◆ **RECORDS FOR PROCESSING**:
# # # # #

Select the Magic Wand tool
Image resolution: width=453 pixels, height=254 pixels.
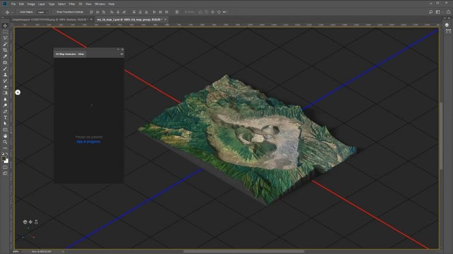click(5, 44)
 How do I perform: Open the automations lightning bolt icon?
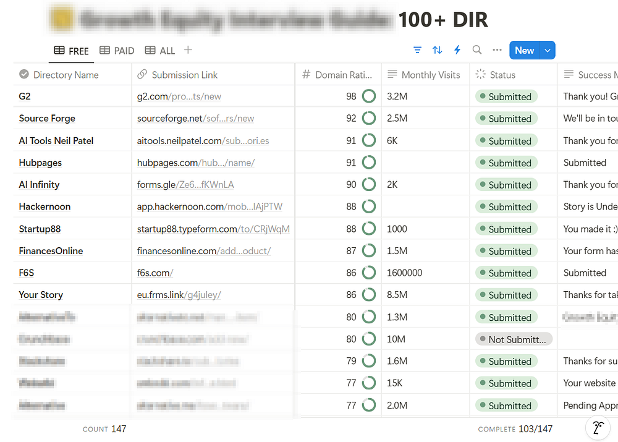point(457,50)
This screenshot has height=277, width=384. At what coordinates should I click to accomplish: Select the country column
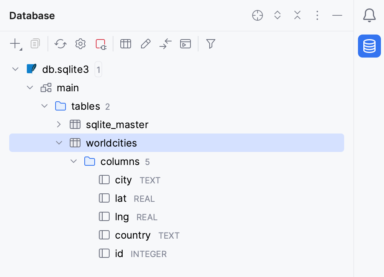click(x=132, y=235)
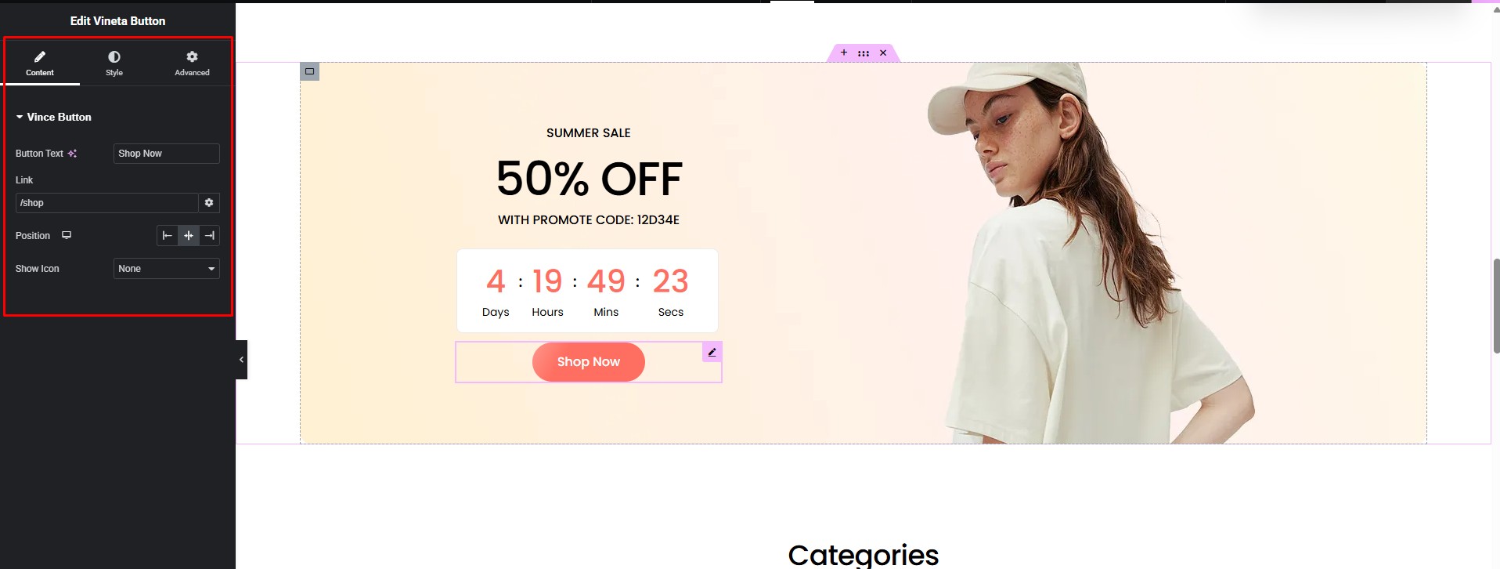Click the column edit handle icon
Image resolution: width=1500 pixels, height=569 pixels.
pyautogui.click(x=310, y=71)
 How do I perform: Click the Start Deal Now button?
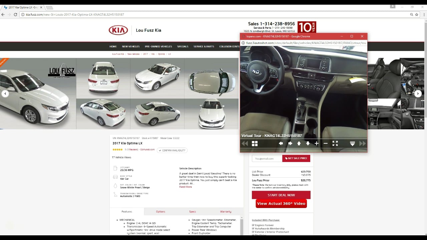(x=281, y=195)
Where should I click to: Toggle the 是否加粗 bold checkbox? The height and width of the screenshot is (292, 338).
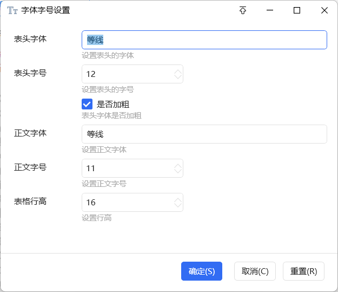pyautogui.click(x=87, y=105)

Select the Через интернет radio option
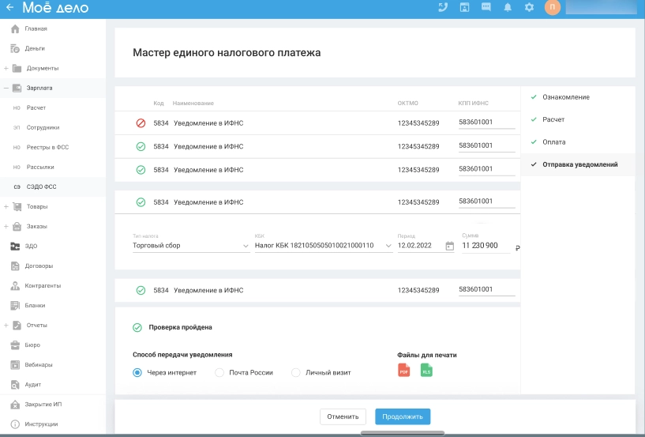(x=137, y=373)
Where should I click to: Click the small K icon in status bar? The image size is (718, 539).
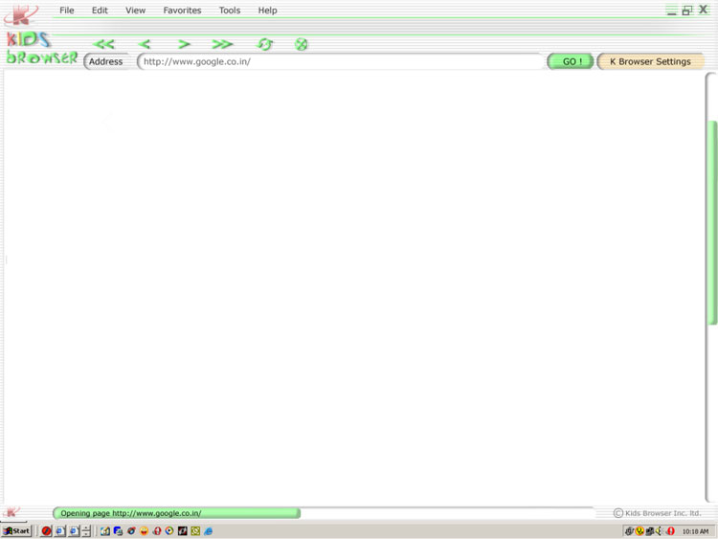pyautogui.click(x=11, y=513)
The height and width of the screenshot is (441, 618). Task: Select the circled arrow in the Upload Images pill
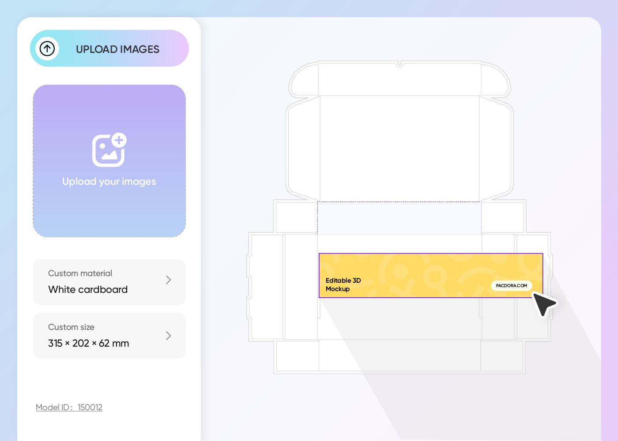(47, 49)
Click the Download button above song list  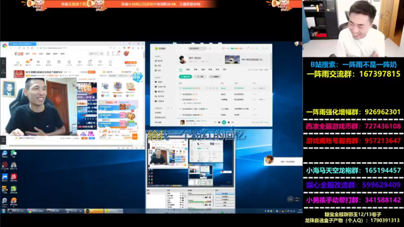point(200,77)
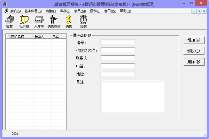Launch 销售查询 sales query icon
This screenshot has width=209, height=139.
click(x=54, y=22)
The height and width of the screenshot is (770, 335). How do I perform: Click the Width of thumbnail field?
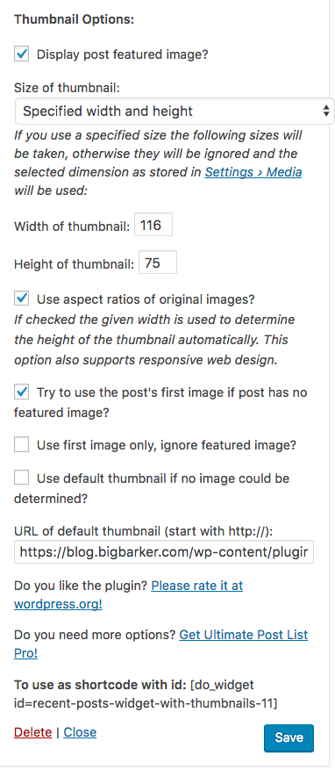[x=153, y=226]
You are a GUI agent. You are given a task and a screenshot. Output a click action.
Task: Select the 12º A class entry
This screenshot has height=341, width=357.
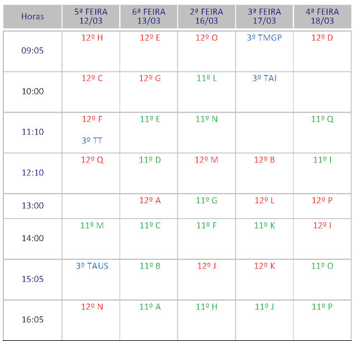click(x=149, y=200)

# # # # #

◆ **WORK ORDER**: The answer must be an exact copy of the lines from the one with "The height and width of the screenshot is (770, 335)." through the final line above, both ends included, and nothing else; pictures stay out.

◆ **EXPECTED ANSWER**:
The height and width of the screenshot is (770, 335). How do I perform: Click the Width of thumbnail field?
[x=153, y=226]
You are a GUI agent. You are given a task and a screenshot. Output a click action.
Task: Select the 12º A class entry
This screenshot has height=341, width=357.
click(x=149, y=200)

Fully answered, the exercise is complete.